Start of Block
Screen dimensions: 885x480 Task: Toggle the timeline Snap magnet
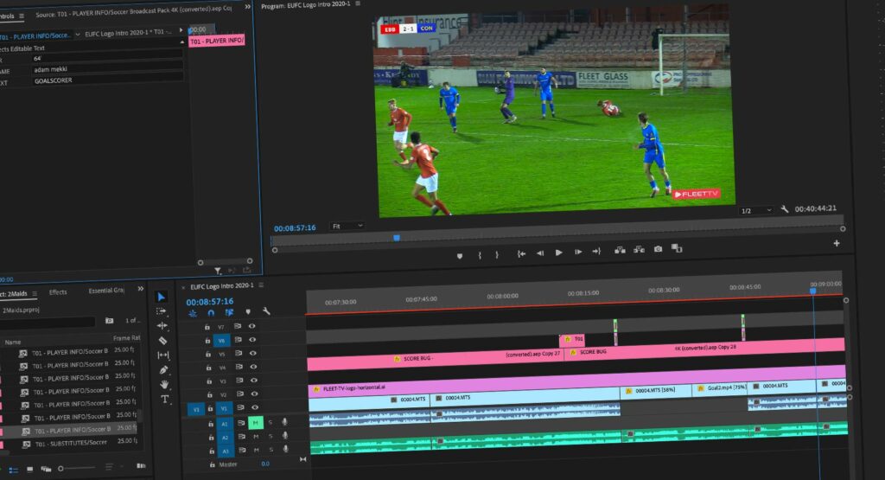coord(210,312)
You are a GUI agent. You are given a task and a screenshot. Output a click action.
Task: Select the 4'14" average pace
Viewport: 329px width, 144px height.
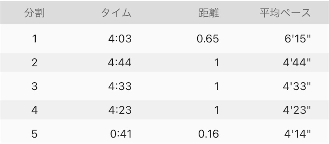(x=297, y=134)
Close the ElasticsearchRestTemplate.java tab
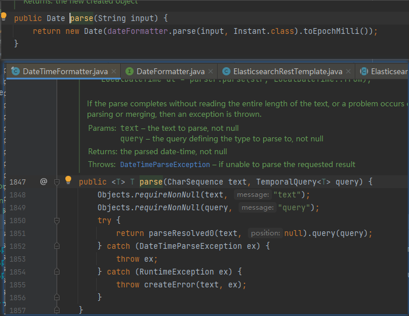409x316 pixels. (348, 71)
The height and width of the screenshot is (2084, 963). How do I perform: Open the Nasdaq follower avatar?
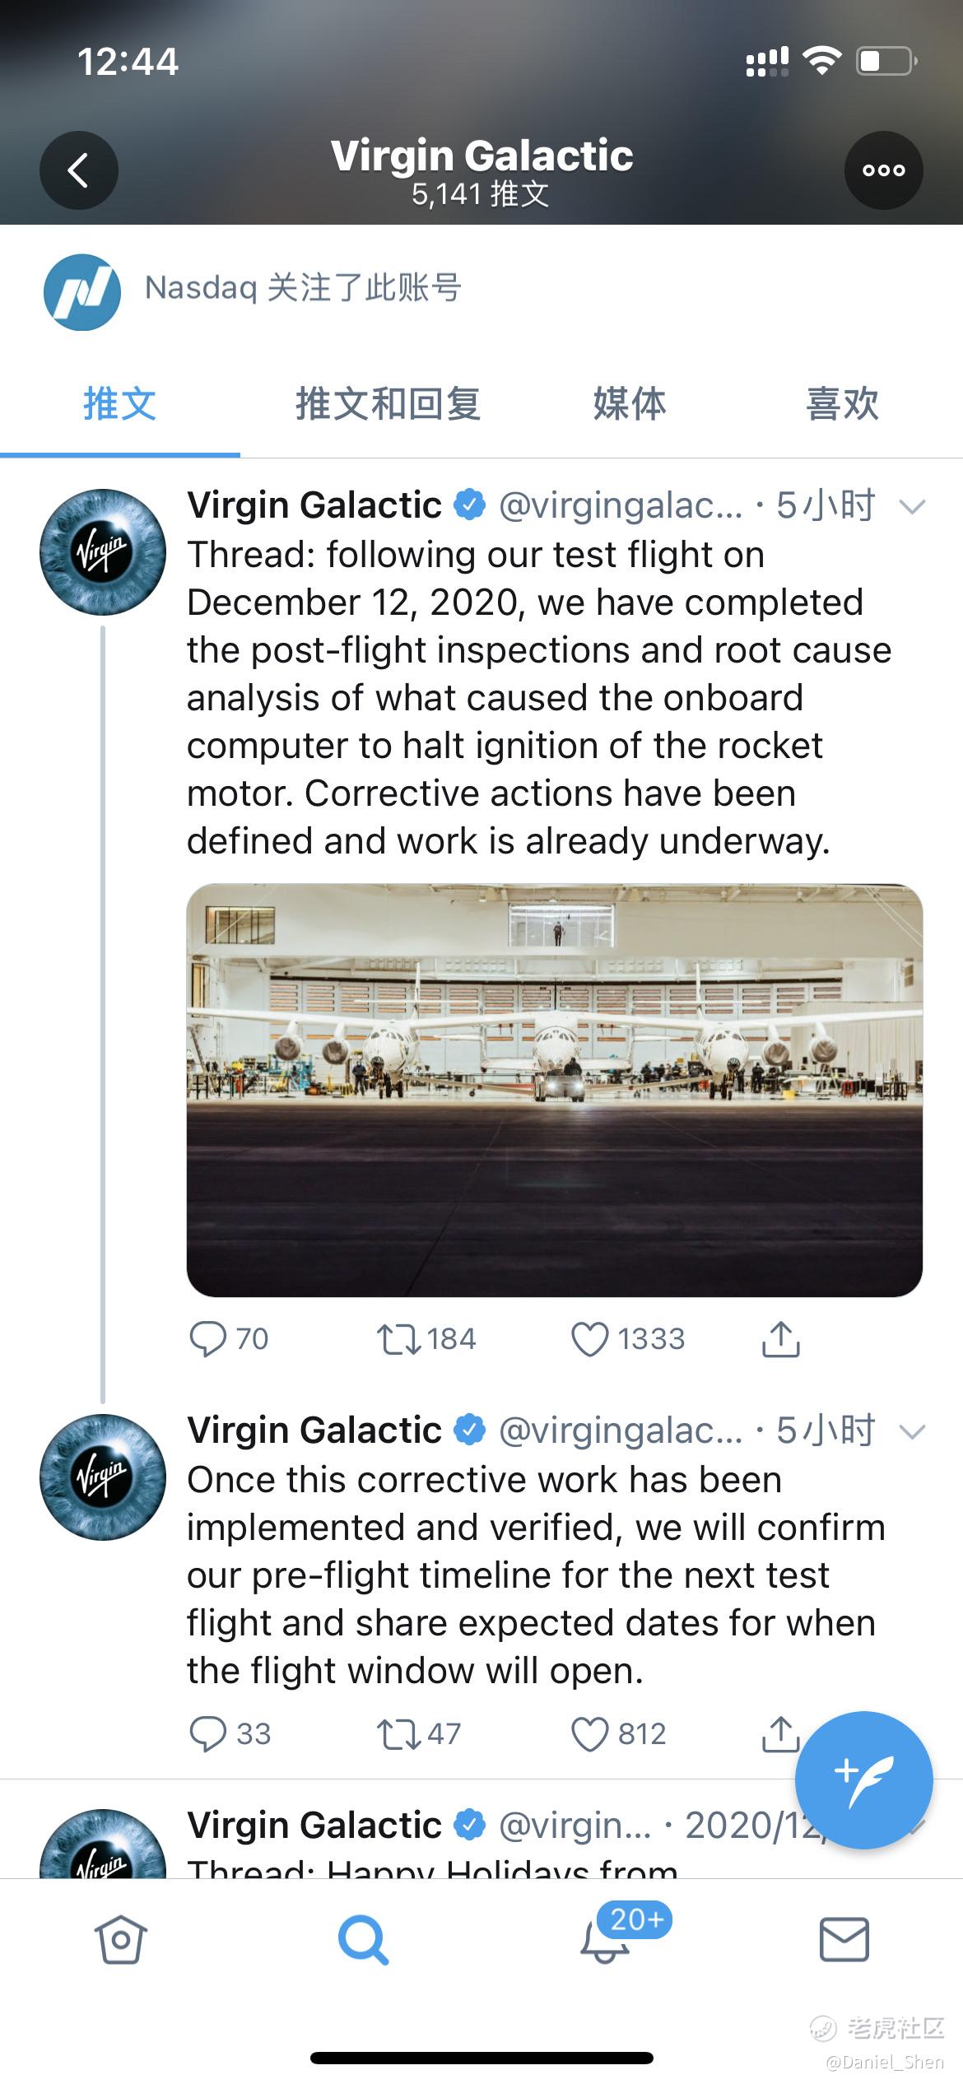[82, 292]
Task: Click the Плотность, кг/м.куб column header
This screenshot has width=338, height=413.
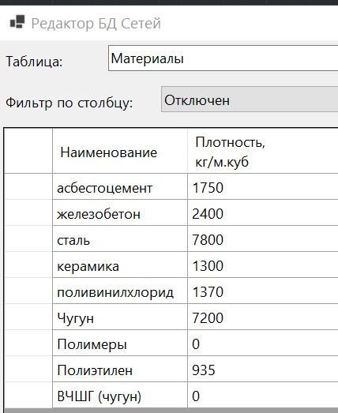Action: [263, 152]
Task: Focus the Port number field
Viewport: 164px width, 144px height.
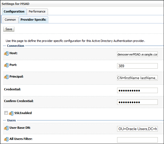Action: [137, 66]
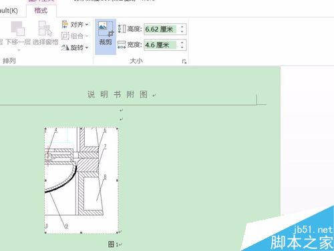Image resolution: width=334 pixels, height=251 pixels.
Task: Click the Group (组合) icon
Action: 65,36
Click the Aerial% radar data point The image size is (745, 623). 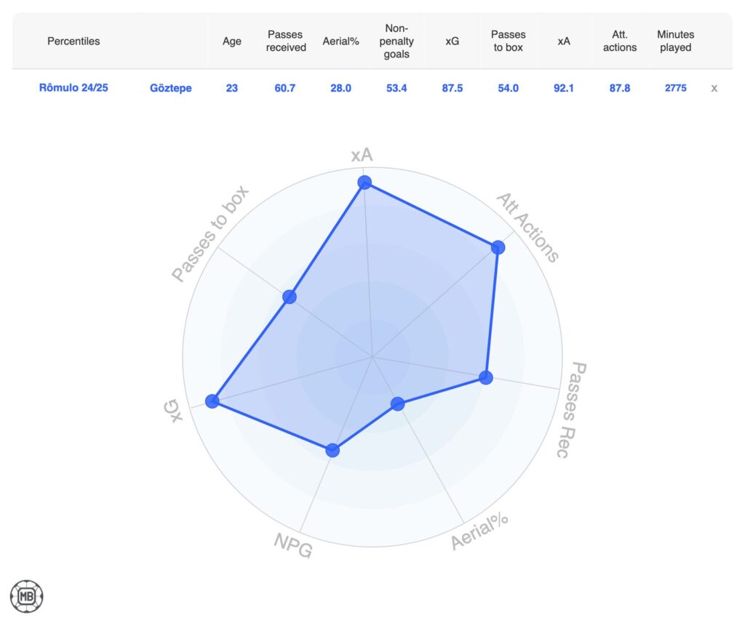[x=398, y=404]
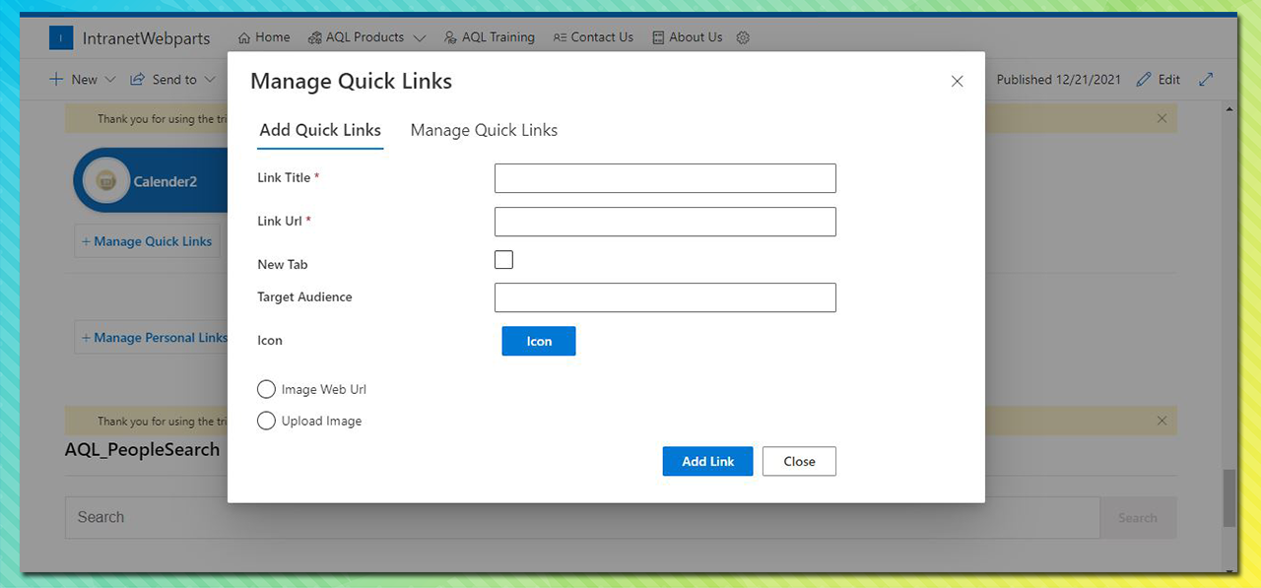Click the IntranetWebparts site logo icon
Viewport: 1261px width, 588px height.
(61, 38)
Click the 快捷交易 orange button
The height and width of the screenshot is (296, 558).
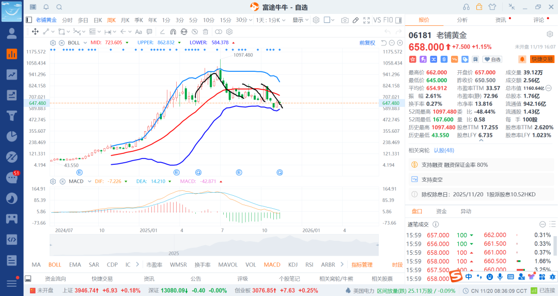coord(542,59)
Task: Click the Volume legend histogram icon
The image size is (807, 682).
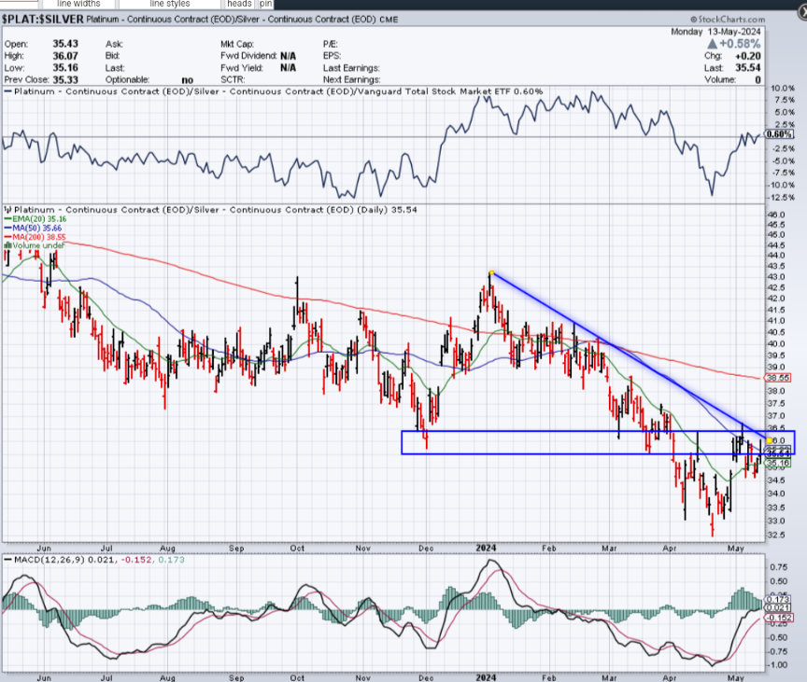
End of Block
> [TASK TO CARRY OUT]
Retype, word for word, the line containing "Click the 快捷交易 orange button" and each line after it through the end of the data, leaving any picture out.

> [ANSWER TO THE EXERCISE]
Click the 快捷交易 orange button
The height and width of the screenshot is (296, 558).
coord(542,59)
Task: Click the Volume legend histogram icon
The image size is (807, 682).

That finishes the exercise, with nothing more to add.